# Can You Improve this Graph Showing Suicide Rates in Japan?

July 30, 2008

### Topic

Statistical Visualization

Are you ready for another deconstruct/reconstruct exercise? I just posted a time series plot in the FlowingData forums that shows suicide rates and unemployment rates in Japan. Here are questions worth considering:

• What is the graph trying to show? Does it succeed?
• Is this the appropriate type of plot of this type of data?
• What would make the data more clear?

At a glance, the graph almost looks fine, but on a slightly deeper than superficial look, there are some clear problems.

• This graph suggests a strong correlation. if that’s the intent, then the graph is working well. however this isn’t true.

It is misleading to show 2 variables using 2 different scales on the same chart. unemployment depicted here is ppl unemployed for more than 12 months as a % of total unemployed, whereas suicide rates are per 100,000 population. The fact that the line charts are superposed is purely coincidental. Choosing a different scale for either series would have resulted in a very different graph.

To establish correlation, the textbook way is with a scatterplot, complete with its regression line. The problem is that they are more difficult to interpret by people who have no knowledge of statistics. Besides, since there are so few data points for the suicide rates, the results are not convincing.

BTW Japan’s long-term unemployment rate is typical of OECD countries, whereas its unemployment rate is very low and its suicide rate, much higher than average.

• This graph suggests a strong correlation. if that’s the intent, then the graph is working well. however this isn’t true.

It is misleading to show 2 variables using 2 different scales on the same chart. unemployment depicted here is ppl unemployed for more than 12 months as a % of total unemployed, whereas suicide rates are per 100,000 population. The fact that the line charts are superposed is purely coincidental. Choosing a different scale for either series would have resulted in a very different graph.

To establish correlation, the textbook way is with a scatterplot, complete with its regression line. The problem is that they are more difficult to interpret by people who have no knowledge of statistics. Besides, since there are so few data points for the suicide rates, the results are not convincing.

BTW Japan’s long-term unemployment rate is typical of OECD countries, whereas its unemployment rate is very low and its suicide rate, much higher than average.

• The vertical axis label does much to set expectations for the chart:

“Japan and Suicide Rate (Total)”

The data sources are all very slow, or not responding at all, so I’ll have to let it go until later.

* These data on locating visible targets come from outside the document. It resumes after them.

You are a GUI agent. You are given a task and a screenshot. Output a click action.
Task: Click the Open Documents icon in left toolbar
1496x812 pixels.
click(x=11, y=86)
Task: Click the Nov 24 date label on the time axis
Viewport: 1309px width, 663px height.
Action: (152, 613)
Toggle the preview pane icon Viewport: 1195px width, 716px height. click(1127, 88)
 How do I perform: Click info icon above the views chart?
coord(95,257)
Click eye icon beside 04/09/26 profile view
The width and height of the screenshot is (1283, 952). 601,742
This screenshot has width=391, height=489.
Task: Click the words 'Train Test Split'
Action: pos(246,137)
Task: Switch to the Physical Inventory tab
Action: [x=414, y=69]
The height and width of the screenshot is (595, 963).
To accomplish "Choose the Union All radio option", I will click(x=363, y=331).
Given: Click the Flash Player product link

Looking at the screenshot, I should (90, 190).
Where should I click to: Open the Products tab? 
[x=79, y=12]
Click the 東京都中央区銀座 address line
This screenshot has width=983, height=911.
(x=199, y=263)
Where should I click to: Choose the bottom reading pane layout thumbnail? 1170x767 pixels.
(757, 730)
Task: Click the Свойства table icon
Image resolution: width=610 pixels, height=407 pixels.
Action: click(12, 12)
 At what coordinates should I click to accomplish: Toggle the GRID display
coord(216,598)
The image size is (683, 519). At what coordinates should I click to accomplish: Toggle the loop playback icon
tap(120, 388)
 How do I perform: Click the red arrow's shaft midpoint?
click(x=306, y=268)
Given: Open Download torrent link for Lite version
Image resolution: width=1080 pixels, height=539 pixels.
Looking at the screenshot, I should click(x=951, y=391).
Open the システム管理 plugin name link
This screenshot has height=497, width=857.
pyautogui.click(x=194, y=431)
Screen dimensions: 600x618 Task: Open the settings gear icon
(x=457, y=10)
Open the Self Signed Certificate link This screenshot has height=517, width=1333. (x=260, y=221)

• jon – i put the suicide and unemployment data here: http://datasets.flowingdata.com/japan-suicides/rates.xls

• Nathan: I didn’t notice your link until after waiting for Swivel to share its data. It doesn’t like opening a link in a new tab. Anyway, I got my data, and did a little analysis in Suicide Rates in Japan.

Jake: “The Art of Spin” – gotta love it. I have to admit that I don’t know where your numbers come from for the top chart.

• Jake used the same numbers, didn’t he? He just didn’t use the unemployment rates for the years there wasn’t data for suicide rate.

• Hi Jon-

1) Took population and multiplied by the unemployment rate to get # of unemployed.
2) Took population and by suicides per 100,000 / 100,000
3) Divided # of suicides by # of unemployed

• 2) Took population and multipled by suicides per 100,000 and divided that # by 100,000 to get # of suicides

• Jake –
(a) You should multiply not by population but by potentially employed population. At least in the US, only working age people who want to work can be considered unemployed.
(b) The long term unemployment rate is not percentage of potential workers who are unemployed. It is the percentage of unemployed people who have been unemployed for a year or longer. This makes the math more complicated since you also need to factor in the “reguler” unemployment rate.

• Darin

Epidemics occur when there is a significant increase (or decrease) of an event. One of the ways to present this graph would be the story that unemployment and suicide are highly correlated. The title says, “Suicide Epidemic in Japan”; this would suggest there is an ‘outbreak’. If so, there should be some attempt within the graph to show that *each* increase in unemployment corresponds to an increase suicide and conversely i.e. *each* decrease in unemployment corresponds to an specific decrease.

Since our data is yearly (not very fine considering how suicide and unemployment is measured, but hey, at least the OECD is gathering something), I think some sort of year-over-year % change would not only tell the story better, but would help to show or refute the correlation.

• Darin

lol, just as I click submit, I went to Jake’s graph which has % change. Jake’s da man! =)

• Howdy from Tableau Software! I really enjoy these challenges so I thought I’d participate this time. You can see my blog post here:

http://www.tableausoftware.com/improve-this-graph-001

Or just a direct link to my visualization:

http://www.tableausoftware.com/files/Japan_suicide_rates_0.png

• Annelie

Also, even by normalizing the unemployment or the suicide rate, the sampling intervals are obviously different by a factor of five.

• Annelie

Also, even by normalizing the unemployment or the suicide rate, the sampling intervals are obviously different by a factor of five.